[Saved data entries]

++++++++++

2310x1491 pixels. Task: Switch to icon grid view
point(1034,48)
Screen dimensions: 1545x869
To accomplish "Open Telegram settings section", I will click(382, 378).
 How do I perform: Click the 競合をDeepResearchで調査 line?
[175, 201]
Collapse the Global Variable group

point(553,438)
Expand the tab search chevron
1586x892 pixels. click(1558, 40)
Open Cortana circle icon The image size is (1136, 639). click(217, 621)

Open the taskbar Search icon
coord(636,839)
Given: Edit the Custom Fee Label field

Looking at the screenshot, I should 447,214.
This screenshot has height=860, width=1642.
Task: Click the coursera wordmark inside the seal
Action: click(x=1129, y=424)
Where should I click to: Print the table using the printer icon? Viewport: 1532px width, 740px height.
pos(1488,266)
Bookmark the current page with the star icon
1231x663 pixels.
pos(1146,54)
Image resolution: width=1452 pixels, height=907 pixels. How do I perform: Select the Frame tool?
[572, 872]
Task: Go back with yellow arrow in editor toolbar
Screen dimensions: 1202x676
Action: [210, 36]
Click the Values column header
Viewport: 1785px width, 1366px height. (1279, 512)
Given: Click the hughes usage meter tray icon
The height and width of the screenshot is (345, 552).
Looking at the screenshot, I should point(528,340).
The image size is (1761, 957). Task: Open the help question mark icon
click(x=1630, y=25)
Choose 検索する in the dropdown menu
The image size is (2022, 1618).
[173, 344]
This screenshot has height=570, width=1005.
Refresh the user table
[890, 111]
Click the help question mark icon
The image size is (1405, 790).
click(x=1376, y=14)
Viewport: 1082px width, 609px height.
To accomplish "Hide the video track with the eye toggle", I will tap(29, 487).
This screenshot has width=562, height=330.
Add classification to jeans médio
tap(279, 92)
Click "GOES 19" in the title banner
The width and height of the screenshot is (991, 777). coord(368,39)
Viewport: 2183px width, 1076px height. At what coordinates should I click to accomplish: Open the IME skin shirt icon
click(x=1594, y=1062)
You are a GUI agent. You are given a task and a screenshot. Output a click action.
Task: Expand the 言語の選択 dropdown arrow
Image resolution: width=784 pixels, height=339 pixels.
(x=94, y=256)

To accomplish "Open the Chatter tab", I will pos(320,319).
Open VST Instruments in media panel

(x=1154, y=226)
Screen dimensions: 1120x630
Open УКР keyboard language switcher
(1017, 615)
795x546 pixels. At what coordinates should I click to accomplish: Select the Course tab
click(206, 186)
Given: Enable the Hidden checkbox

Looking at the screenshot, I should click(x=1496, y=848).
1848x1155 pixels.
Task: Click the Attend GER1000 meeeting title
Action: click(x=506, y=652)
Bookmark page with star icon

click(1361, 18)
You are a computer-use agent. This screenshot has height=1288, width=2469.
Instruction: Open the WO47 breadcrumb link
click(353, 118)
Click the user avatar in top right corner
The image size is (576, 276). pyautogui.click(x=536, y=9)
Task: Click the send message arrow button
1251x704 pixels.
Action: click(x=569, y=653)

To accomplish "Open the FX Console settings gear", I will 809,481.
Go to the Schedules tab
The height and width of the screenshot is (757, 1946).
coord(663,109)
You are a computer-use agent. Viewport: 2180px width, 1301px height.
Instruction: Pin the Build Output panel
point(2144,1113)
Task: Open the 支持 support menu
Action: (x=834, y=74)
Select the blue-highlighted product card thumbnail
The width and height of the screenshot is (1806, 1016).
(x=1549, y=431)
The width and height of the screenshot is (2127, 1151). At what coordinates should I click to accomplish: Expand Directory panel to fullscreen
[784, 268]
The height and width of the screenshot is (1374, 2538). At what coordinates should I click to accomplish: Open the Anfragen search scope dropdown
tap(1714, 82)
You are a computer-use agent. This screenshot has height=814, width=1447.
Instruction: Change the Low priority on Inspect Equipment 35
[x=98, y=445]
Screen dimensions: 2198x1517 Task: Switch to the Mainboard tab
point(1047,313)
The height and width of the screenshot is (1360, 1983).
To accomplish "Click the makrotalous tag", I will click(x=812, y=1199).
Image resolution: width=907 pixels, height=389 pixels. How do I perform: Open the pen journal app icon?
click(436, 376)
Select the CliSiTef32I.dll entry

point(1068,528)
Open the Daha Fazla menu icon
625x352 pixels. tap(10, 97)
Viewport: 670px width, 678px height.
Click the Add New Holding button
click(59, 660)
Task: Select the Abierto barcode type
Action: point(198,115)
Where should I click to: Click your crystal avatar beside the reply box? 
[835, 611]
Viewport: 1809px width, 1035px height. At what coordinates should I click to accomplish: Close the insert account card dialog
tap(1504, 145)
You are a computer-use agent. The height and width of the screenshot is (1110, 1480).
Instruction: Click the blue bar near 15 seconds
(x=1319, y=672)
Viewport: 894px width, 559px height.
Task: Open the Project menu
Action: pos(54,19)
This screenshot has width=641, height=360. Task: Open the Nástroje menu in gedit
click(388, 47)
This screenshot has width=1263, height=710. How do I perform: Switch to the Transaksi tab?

++++++++++

§ What you need to do
Exactly as given, repeat each line above.

§ Solution
2310x1491 pixels. Task: Switch to icon grid view
point(1034,48)
Screen dimensions: 1545x869
To accomplish "Open Telegram settings section", I will click(382, 378).
 How do I perform: Click the 競合をDeepResearchで調査 line?
[175, 201]
Collapse the Global Variable group

point(553,438)
Expand the tab search chevron
1586x892 pixels. click(1558, 40)
Open Cortana circle icon The image size is (1136, 639). click(217, 621)

Open the taskbar Search icon
coord(636,839)
Given: Edit the Custom Fee Label field

Looking at the screenshot, I should 447,214.
This screenshot has height=860, width=1642.
Task: Click the coursera wordmark inside the seal
Action: click(x=1129, y=424)
Where should I click to: Print the table using the printer icon? Viewport: 1532px width, 740px height.
pos(1488,266)
Bookmark the current page with the star icon
1231x663 pixels.
pos(1146,54)
Image resolution: width=1452 pixels, height=907 pixels. How do I perform: Select the Frame tool?
[572, 872]
Task: Go back with yellow arrow in editor toolbar
Screen dimensions: 1202x676
Action: [210, 36]
Click the Values column header
Viewport: 1785px width, 1366px height. (1279, 512)
Given: Click the hughes usage meter tray icon
The height and width of the screenshot is (345, 552).
Looking at the screenshot, I should point(528,340).
The image size is (1761, 957). Task: Open the help question mark icon
click(x=1630, y=25)
Choose 検索する in the dropdown menu
The image size is (2022, 1618).
[173, 344]
This screenshot has height=570, width=1005.
Refresh the user table
[890, 111]
Click the help question mark icon
The image size is (1405, 790).
click(x=1376, y=14)
Viewport: 1082px width, 609px height.
To accomplish "Hide the video track with the eye toggle", I will tap(29, 487).
This screenshot has width=562, height=330.
Add classification to jeans médio
tap(279, 92)
Click "GOES 19" in the title banner
The width and height of the screenshot is (991, 777). coord(368,39)
Viewport: 2183px width, 1076px height. At what coordinates should I click to accomplish: Open the IME skin shirt icon
click(x=1594, y=1062)
You are a GUI agent. You are given a task and a screenshot. Output a click action.
Task: Expand the 言語の選択 dropdown arrow
Image resolution: width=784 pixels, height=339 pixels.
(x=94, y=256)

To accomplish "Open the Chatter tab", I will pos(320,319).
Open VST Instruments in media panel

(x=1154, y=226)
Screen dimensions: 1120x630
Open УКР keyboard language switcher
(1017, 615)
795x546 pixels. At what coordinates should I click to accomplish: Select the Course tab
click(206, 186)
Given: Enable the Hidden checkbox

Looking at the screenshot, I should click(x=1496, y=848).
1848x1155 pixels.
Task: Click the Attend GER1000 meeeting title
Action: click(x=506, y=652)
Bookmark page with star icon

click(1361, 18)
You are a computer-use agent. This screenshot has height=1288, width=2469.
Instruction: Open the WO47 breadcrumb link
click(353, 118)
Click the user avatar in top right corner
The image size is (576, 276). pyautogui.click(x=536, y=9)
Task: Click the send message arrow button
1251x704 pixels.
Action: click(x=569, y=653)

To accomplish "Open the FX Console settings gear", I will 809,481.
Go to the Schedules tab
The height and width of the screenshot is (757, 1946).
coord(663,109)
You are a computer-use agent. Viewport: 2180px width, 1301px height.
Instruction: Pin the Build Output panel
point(2144,1113)
Task: Open the 支持 support menu
Action: (x=834, y=74)
Select the blue-highlighted product card thumbnail
The width and height of the screenshot is (1806, 1016).
(x=1549, y=431)
The width and height of the screenshot is (2127, 1151). At what coordinates should I click to accomplish: Expand Directory panel to fullscreen
[784, 268]
The height and width of the screenshot is (1374, 2538). At what coordinates should I click to accomplish: Open the Anfragen search scope dropdown
tap(1714, 82)
You are a computer-use agent. This screenshot has height=814, width=1447.
Instruction: Change the Low priority on Inspect Equipment 35
[x=98, y=445]
Screen dimensions: 2198x1517 Task: Switch to the Mainboard tab
point(1047,313)
The height and width of the screenshot is (1360, 1983).
To accomplish "Click the makrotalous tag", I will click(x=812, y=1199).
Image resolution: width=907 pixels, height=389 pixels. How do I perform: Open the pen journal app icon?
click(436, 376)
Select the CliSiTef32I.dll entry

point(1068,528)
Open the Daha Fazla menu icon
625x352 pixels. tap(10, 97)
Viewport: 670px width, 678px height.
Click the Add New Holding button
click(59, 660)
Task: Select the Abierto barcode type
Action: point(198,115)
Where should I click to: Click your crystal avatar beside the reply box? 
[835, 611]
Viewport: 1809px width, 1035px height. At what coordinates should I click to accomplish: Close the insert account card dialog
tap(1504, 145)
You are a computer-use agent. The height and width of the screenshot is (1110, 1480).
Instruction: Click the blue bar near 15 seconds
(x=1319, y=672)
Viewport: 894px width, 559px height.
Task: Open the Project menu
Action: pos(54,19)
This screenshot has width=641, height=360. Task: Open the Nástroje menu in gedit
click(388, 47)
This screenshot has width=1263, height=710. How do I perform: Switch to the Transaksi tab?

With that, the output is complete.